▶ _Directions_
Rewrite the entries below as a numbered list, one line per item, and leave out any blank lines.

▶ _Dataset entries_
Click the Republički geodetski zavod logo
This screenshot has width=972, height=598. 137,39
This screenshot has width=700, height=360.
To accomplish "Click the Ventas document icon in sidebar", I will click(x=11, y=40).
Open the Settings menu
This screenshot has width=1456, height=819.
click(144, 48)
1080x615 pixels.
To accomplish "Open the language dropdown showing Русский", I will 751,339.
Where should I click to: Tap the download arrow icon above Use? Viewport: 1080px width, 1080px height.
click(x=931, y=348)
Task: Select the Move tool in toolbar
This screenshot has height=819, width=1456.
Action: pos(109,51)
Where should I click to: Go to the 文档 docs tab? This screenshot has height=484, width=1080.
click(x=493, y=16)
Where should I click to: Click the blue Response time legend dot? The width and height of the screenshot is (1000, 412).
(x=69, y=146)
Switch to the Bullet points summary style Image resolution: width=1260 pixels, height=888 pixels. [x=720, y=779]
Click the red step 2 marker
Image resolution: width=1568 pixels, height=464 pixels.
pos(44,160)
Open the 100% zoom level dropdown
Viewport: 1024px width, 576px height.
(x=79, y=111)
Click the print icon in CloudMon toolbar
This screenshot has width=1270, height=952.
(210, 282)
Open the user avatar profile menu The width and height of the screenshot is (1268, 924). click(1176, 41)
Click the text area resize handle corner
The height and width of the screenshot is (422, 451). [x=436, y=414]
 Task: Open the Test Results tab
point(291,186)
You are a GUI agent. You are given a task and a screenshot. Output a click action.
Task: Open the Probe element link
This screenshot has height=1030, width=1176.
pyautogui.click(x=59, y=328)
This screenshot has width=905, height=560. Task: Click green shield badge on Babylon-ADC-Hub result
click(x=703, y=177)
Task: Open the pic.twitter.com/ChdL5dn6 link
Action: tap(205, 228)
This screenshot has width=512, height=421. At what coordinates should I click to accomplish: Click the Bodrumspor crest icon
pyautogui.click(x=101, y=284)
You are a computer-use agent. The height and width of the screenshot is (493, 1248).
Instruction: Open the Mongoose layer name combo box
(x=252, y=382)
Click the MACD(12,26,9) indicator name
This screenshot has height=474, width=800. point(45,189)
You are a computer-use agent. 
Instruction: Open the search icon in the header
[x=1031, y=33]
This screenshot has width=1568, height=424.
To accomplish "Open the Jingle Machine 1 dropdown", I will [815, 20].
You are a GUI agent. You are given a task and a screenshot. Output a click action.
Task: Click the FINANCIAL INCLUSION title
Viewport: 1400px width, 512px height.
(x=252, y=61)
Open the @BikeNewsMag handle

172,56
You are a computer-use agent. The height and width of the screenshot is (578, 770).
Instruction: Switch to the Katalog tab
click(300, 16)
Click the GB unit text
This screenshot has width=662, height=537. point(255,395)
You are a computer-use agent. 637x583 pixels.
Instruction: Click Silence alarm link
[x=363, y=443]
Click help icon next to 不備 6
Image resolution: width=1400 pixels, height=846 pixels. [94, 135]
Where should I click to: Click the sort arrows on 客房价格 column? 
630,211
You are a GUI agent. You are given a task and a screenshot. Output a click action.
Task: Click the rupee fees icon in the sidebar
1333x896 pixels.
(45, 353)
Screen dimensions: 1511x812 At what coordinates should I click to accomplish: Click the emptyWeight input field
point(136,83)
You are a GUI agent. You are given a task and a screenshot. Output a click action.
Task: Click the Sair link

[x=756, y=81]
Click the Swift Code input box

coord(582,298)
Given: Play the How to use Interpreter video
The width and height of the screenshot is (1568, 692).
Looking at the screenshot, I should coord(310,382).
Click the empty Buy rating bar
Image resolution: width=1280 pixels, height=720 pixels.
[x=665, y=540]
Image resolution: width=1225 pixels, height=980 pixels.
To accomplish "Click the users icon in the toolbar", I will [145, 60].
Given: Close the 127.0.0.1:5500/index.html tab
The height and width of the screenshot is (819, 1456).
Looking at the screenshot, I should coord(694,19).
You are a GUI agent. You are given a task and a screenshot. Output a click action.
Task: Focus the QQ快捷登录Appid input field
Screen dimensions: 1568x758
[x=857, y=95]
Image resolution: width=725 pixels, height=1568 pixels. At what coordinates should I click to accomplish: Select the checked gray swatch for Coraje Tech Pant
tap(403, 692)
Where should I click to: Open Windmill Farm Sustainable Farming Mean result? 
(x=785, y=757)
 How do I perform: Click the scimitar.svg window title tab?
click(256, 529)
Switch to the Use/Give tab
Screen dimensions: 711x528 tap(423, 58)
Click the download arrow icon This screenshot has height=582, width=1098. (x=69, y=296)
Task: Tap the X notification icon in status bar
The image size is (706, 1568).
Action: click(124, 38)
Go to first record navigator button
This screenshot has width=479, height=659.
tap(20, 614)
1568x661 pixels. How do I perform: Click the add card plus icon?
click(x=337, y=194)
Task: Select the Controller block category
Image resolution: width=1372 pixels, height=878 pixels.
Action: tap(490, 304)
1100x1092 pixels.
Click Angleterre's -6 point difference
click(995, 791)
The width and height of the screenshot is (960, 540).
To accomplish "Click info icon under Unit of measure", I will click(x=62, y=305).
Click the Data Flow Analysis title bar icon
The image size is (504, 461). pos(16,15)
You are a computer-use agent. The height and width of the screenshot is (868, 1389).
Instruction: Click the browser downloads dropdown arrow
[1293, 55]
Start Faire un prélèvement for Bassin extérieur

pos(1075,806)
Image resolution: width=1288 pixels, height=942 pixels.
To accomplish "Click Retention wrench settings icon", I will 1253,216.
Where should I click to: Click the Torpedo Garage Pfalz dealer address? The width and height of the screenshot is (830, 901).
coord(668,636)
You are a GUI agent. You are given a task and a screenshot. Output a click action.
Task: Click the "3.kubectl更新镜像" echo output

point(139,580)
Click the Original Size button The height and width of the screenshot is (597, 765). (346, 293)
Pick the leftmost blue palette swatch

▶ _Correct result_
1. Click the Republički geodetski zavod logo
2. This screenshot has width=972, height=598. 137,39
3. This screenshot has width=700, height=360.
4. To accomplish "Click the Ventas document icon in sidebar", I will click(x=11, y=40).
5. Open the Settings menu
6. This screenshot has width=1456, height=819.
7. click(144, 48)
8. 1080x615 pixels.
9. To accomplish "Open the language dropdown showing Русский", I will 751,339.
10. Where should I click to: Tap the download arrow icon above Use? Viewport: 1080px width, 1080px height.
11. click(x=931, y=348)
12. Task: Select the Move tool in toolbar
13. This screenshot has height=819, width=1456.
14. Action: pos(109,51)
15. Where should I click to: Go to the 文档 docs tab? This screenshot has height=484, width=1080.
16. click(x=493, y=16)
17. Where should I click to: Click the blue Response time legend dot? The width and height of the screenshot is (1000, 412).
18. (x=69, y=146)
19. Switch to the Bullet points summary style Image resolution: width=1260 pixels, height=888 pixels. [x=720, y=779]
20. Click the red step 2 marker
21. Image resolution: width=1568 pixels, height=464 pixels.
22. pos(44,160)
23. Open the 100% zoom level dropdown
24. Viewport: 1024px width, 576px height.
25. (x=79, y=111)
26. Click the print icon in CloudMon toolbar
27. This screenshot has width=1270, height=952.
28. (210, 282)
29. Open the user avatar profile menu The width and height of the screenshot is (1268, 924). click(1176, 41)
30. Click the text area resize handle corner
31. The height and width of the screenshot is (422, 451). [x=436, y=414]
32.  Task: Open the Test Results tab
33. point(291,186)
34. You are a GUI agent. You are given a task and a screenshot. Output a click action.
35. Task: Open the Probe element link
36. This screenshot has height=1030, width=1176.
37. pyautogui.click(x=59, y=328)
38. This screenshot has width=905, height=560. Task: Click green shield badge on Babylon-ADC-Hub result
39. click(x=703, y=177)
40. Task: Open the pic.twitter.com/ChdL5dn6 link
41. Action: tap(205, 228)
42. This screenshot has width=512, height=421. At what coordinates should I click to accomplish: Click the Bodrumspor crest icon
43. pyautogui.click(x=101, y=284)
44. You are a computer-use agent. The height and width of the screenshot is (493, 1248).
45. Instruction: Open the Mongoose layer name combo box
46. (x=252, y=382)
47. Click the MACD(12,26,9) indicator name
48. This screenshot has height=474, width=800. point(45,189)
49. You are a computer-use agent. 
50. Instruction: Open the search icon in the header
51. [x=1031, y=33]
52. This screenshot has width=1568, height=424.
53. To accomplish "Open the Jingle Machine 1 dropdown", I will [815, 20].
54. You are a GUI agent. You are given a task and a screenshot. Output a click action.
55. Task: Click the FINANCIAL INCLUSION title
56. Viewport: 1400px width, 512px height.
57. (x=252, y=61)
58. Open the @BikeNewsMag handle
59. 172,56
60. You are a computer-use agent. The height and width of the screenshot is (578, 770).
61. Instruction: Switch to the Katalog tab
62. click(300, 16)
63. Click the GB unit text
64. This screenshot has width=662, height=537. point(255,395)
65. You are a computer-use agent. 637x583 pixels.
66. Instruction: Click Silence alarm link
67. [x=363, y=443]
68. Click help icon next to 不備 6
69. Image resolution: width=1400 pixels, height=846 pixels. [94, 135]
70. Where should I click to: Click the sort arrows on 客房价格 column? 
71. 630,211
72. You are a GUI agent. You are given a task and a screenshot. Output a click action.
73. Task: Click the rupee fees icon in the sidebar
74. 1333x896 pixels.
75. (45, 353)
76. Screen dimensions: 1511x812 At what coordinates should I click to accomplish: Click the emptyWeight input field
77. point(136,83)
78. You are a GUI agent. You are given a task and a screenshot. Output a click action.
79. Task: Click the Sair link
80. [x=756, y=81]
81. Click the Swift Code input box
82. coord(582,298)
83. Given: Play the How to use Interpreter video
84. The width and height of the screenshot is (1568, 692).
85. Looking at the screenshot, I should coord(310,382).
86. Click the empty Buy rating bar
87. Image resolution: width=1280 pixels, height=720 pixels.
88. [x=665, y=540]
89. Image resolution: width=1225 pixels, height=980 pixels.
90. To accomplish "Click the users icon in the toolbar", I will [145, 60].
91. Given: Close the 127.0.0.1:5500/index.html tab
92. The height and width of the screenshot is (819, 1456).
93. Looking at the screenshot, I should coord(694,19).
94. You are a GUI agent. You are given a task and a screenshot. Output a click action.
95. Task: Focus the QQ快捷登录Appid input field
96. Screen dimensions: 1568x758
97. [x=857, y=95]
98. Image resolution: width=725 pixels, height=1568 pixels. At what coordinates should I click to accomplish: Select the checked gray swatch for Coraje Tech Pant
99. tap(403, 692)
100. Where should I click to: Open Windmill Farm Sustainable Farming Mean result? 
101. (x=785, y=757)
102.  How do I perform: Click the scimitar.svg window title tab?
103. click(256, 529)
104. Switch to the Use/Give tab
105. Screen dimensions: 711x528 tap(423, 58)
106. Click the download arrow icon This screenshot has height=582, width=1098. (x=69, y=296)
107. Task: Tap the X notification icon in status bar
108. The image size is (706, 1568).
109. Action: click(124, 38)
110. Go to first record navigator button
111. This screenshot has width=479, height=659.
112. tap(20, 614)
113. 1568x661 pixels. How do I perform: Click the add card plus icon?
114. click(x=337, y=194)
115. Task: Select the Controller block category
116. Image resolution: width=1372 pixels, height=878 pixels.
117. Action: tap(490, 304)
118. 1100x1092 pixels.
119. Click Angleterre's -6 point difference
120. click(995, 791)
121. The width and height of the screenshot is (960, 540).
122. To accomplish "Click info icon under Unit of measure", I will click(x=62, y=305).
123. Click the Data Flow Analysis title bar icon
124. The image size is (504, 461). pos(16,15)
125. You are a computer-use agent. The height and width of the screenshot is (868, 1389).
126. Instruction: Click the browser downloads dropdown arrow
127. [1293, 55]
128. Start Faire un prélèvement for Bassin extérieur
129. pos(1075,806)
130. Image resolution: width=1288 pixels, height=942 pixels.
131. To accomplish "Click Retention wrench settings icon", I will 1253,216.
132. Where should I click to: Click the Torpedo Garage Pfalz dealer address? The width and height of the screenshot is (830, 901).
133. coord(668,636)
134. You are a GUI agent. You are given a task and a screenshot. Output a click action.
135. Task: Click the "3.kubectl更新镜像" echo output
136. point(139,580)
137. Click the Original Size button The height and width of the screenshot is (597, 765). (346, 293)
138. Pick the leftmost blue palette swatch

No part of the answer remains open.